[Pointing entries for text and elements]
-.-.-
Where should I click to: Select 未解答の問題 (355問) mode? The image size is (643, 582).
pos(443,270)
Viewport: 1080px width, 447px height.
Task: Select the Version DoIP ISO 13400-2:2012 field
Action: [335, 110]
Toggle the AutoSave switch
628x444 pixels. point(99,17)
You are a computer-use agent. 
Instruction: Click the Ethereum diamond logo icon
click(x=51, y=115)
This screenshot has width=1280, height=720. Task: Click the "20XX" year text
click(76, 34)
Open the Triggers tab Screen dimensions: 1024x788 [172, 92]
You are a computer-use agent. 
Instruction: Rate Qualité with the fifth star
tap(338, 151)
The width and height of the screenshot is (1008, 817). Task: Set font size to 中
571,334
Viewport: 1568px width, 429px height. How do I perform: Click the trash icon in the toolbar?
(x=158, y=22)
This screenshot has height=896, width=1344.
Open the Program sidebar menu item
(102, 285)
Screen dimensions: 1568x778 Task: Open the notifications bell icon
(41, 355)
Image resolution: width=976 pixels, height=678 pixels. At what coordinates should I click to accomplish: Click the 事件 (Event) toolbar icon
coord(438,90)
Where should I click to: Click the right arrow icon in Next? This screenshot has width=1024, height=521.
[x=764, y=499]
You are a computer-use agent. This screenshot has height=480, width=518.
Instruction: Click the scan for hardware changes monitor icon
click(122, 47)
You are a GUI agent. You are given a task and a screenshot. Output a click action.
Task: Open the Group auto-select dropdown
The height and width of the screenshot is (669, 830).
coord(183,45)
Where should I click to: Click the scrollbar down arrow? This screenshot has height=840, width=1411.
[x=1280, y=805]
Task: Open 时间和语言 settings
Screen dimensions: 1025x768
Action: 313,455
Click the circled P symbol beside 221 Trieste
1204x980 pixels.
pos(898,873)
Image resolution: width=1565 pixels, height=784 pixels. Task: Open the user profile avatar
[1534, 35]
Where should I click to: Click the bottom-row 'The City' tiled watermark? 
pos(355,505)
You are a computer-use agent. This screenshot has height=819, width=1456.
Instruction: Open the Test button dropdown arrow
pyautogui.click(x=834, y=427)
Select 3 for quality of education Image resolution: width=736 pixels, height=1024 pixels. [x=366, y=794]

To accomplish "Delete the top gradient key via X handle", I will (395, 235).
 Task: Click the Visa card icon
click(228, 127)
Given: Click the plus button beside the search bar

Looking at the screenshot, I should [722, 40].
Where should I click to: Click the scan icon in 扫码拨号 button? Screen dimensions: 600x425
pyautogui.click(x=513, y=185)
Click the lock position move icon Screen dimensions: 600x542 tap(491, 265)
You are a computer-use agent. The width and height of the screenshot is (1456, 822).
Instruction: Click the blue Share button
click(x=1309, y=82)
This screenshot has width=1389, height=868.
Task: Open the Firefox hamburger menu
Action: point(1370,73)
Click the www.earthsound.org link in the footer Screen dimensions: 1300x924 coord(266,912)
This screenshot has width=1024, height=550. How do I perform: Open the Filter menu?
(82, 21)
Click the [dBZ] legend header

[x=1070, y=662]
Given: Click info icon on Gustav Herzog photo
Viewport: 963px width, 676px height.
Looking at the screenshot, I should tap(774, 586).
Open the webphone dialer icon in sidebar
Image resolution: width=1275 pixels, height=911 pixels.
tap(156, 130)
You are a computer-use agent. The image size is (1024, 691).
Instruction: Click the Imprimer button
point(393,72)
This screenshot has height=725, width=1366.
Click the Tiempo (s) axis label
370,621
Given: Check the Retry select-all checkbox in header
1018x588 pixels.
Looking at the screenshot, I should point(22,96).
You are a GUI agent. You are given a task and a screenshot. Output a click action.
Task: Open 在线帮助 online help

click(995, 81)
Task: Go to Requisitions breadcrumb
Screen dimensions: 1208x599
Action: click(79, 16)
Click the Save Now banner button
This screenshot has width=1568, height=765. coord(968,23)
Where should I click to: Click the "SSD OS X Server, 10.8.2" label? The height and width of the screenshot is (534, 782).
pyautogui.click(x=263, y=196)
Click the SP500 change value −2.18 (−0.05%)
-.-.-
* Goal
Repeat all the entries above, substituting "screen assistant" for every "computer-use agent" and leaving everything else the same.

* Exercise output
Where should I click to: Select 未解答の問題 (355問) mode? The image size is (643, 582).
pos(443,270)
Viewport: 1080px width, 447px height.
Task: Select the Version DoIP ISO 13400-2:2012 field
Action: [335, 110]
Toggle the AutoSave switch
628x444 pixels. point(99,17)
You are a screen assistant. 
Instruction: Click the Ethereum diamond logo icon
click(x=51, y=115)
This screenshot has width=1280, height=720. Task: Click the "20XX" year text
click(76, 34)
Open the Triggers tab Screen dimensions: 1024x788 [172, 92]
You are a screen assistant. 
Instruction: Rate Qualité with the fifth star
tap(338, 151)
The width and height of the screenshot is (1008, 817). Task: Set font size to 中
571,334
Viewport: 1568px width, 429px height. How do I perform: Click the trash icon in the toolbar?
(x=158, y=22)
This screenshot has height=896, width=1344.
Open the Program sidebar menu item
(102, 285)
Screen dimensions: 1568x778 Task: Open the notifications bell icon
(41, 355)
Image resolution: width=976 pixels, height=678 pixels. At what coordinates should I click to accomplish: Click the 事件 (Event) toolbar icon
coord(438,90)
Where should I click to: Click the right arrow icon in Next? This screenshot has width=1024, height=521.
[x=764, y=499]
You are a screen assistant. This screenshot has height=480, width=518.
Instruction: Click the scan for hardware changes monitor icon
click(122, 47)
You are a GUI agent. You are given a task and a screenshot. Output a click action.
Task: Open the Group auto-select dropdown
The height and width of the screenshot is (669, 830).
coord(183,45)
Where should I click to: Click the scrollbar down arrow? This screenshot has height=840, width=1411.
[x=1280, y=805]
Task: Open 时间和语言 settings
Screen dimensions: 1025x768
Action: 313,455
Click the circled P symbol beside 221 Trieste
1204x980 pixels.
pos(898,873)
Image resolution: width=1565 pixels, height=784 pixels. Task: Open the user profile avatar
[1534, 35]
Where should I click to: Click the bottom-row 'The City' tiled watermark? 
pos(355,505)
You are a screen assistant. This screenshot has height=819, width=1456.
Instruction: Open the Test button dropdown arrow
pyautogui.click(x=834, y=427)
Select 3 for quality of education Image resolution: width=736 pixels, height=1024 pixels. [x=366, y=794]

To accomplish "Delete the top gradient key via X handle", I will (395, 235).
 Task: Click the Visa card icon
click(228, 127)
Given: Click the plus button beside the search bar

Looking at the screenshot, I should [722, 40].
Where should I click to: Click the scan icon in 扫码拨号 button? Screen dimensions: 600x425
pyautogui.click(x=513, y=185)
Click the lock position move icon Screen dimensions: 600x542 tap(491, 265)
You are a screen assistant. The width and height of the screenshot is (1456, 822).
Instruction: Click the blue Share button
click(x=1309, y=82)
This screenshot has width=1389, height=868.
Task: Open the Firefox hamburger menu
Action: point(1370,73)
Click the www.earthsound.org link in the footer Screen dimensions: 1300x924 coord(266,912)
This screenshot has width=1024, height=550. How do I perform: Open the Filter menu?
(82, 21)
Click the [dBZ] legend header

[x=1070, y=662]
Given: Click info icon on Gustav Herzog photo
Viewport: 963px width, 676px height.
Looking at the screenshot, I should tap(774, 586).
Open the webphone dialer icon in sidebar
Image resolution: width=1275 pixels, height=911 pixels.
tap(156, 130)
You are a screen assistant. The image size is (1024, 691).
Instruction: Click the Imprimer button
point(393,72)
This screenshot has height=725, width=1366.
Click the Tiempo (s) axis label
370,621
Given: Check the Retry select-all checkbox in header
1018x588 pixels.
Looking at the screenshot, I should point(22,96).
You are a GUI agent. You are given a task and a screenshot. Output a click action.
Task: Open 在线帮助 online help

click(995, 81)
Task: Go to Requisitions breadcrumb
Screen dimensions: 1208x599
Action: click(79, 16)
Click the Save Now banner button
This screenshot has width=1568, height=765. coord(968,23)
Where should I click to: Click the "SSD OS X Server, 10.8.2" label? The height and width of the screenshot is (534, 782).
pyautogui.click(x=263, y=196)
Click the SP500 change value −2.18 (−0.05%)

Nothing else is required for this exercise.